• EXERCISE DESCRIPTION
Print only the closing part of the entries. It starts at the line containing "1232x973 pixels." and includes the final line, exactly as written.

___ MATERIAL PROVIDED

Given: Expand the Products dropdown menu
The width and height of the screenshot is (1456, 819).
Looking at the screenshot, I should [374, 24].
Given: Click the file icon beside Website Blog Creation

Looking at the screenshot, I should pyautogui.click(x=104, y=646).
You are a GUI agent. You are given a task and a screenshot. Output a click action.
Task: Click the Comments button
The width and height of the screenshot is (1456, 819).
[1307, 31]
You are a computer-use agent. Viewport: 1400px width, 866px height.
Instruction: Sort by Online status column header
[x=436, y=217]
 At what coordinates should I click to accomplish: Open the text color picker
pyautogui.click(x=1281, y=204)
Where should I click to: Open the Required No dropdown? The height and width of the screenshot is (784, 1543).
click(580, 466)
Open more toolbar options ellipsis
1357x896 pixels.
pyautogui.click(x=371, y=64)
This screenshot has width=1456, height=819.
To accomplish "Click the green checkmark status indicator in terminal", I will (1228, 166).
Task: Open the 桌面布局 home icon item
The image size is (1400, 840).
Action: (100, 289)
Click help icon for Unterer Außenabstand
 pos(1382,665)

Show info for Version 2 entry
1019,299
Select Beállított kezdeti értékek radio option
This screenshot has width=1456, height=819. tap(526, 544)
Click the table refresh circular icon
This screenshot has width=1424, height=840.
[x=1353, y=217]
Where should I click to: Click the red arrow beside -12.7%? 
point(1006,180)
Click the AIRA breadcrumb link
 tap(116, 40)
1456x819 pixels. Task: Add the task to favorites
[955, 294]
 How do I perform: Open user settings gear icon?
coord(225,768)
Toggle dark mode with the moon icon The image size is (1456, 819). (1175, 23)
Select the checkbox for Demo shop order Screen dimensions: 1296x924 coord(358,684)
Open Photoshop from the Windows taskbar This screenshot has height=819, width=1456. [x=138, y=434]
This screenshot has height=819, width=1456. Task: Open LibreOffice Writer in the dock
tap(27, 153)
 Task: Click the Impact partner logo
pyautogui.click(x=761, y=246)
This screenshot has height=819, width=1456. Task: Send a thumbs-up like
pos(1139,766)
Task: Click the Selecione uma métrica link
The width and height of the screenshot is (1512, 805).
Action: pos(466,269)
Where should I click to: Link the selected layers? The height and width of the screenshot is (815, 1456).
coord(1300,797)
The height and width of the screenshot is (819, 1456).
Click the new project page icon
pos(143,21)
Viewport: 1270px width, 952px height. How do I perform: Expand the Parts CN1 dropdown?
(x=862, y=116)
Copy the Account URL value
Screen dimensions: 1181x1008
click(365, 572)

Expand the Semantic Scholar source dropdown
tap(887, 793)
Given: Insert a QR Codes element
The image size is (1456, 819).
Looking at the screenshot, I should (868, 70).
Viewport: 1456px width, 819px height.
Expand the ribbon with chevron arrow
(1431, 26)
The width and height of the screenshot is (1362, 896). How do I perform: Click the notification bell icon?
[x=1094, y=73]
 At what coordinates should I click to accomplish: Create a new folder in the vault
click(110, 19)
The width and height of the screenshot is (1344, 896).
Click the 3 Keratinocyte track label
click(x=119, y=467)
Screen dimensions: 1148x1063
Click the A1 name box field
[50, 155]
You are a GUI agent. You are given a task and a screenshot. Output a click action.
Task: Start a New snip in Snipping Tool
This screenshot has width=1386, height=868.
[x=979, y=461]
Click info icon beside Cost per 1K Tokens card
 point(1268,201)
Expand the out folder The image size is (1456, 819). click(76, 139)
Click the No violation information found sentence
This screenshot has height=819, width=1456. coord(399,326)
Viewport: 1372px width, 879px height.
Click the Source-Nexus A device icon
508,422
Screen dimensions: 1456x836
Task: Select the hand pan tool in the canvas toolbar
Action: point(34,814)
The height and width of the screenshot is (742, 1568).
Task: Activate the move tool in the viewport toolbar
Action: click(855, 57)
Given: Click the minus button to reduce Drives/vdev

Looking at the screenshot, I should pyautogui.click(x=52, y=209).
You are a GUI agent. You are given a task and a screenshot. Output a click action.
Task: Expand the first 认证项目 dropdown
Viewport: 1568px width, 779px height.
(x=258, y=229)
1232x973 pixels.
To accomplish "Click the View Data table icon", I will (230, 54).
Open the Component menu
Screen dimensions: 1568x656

______

• SOLUTION TO THIS PROBLEM
1232x973 pixels.
To accomplish "Click the View Data table icon", I will (230, 54).
Open the Component menu
Screen dimensions: 1568x656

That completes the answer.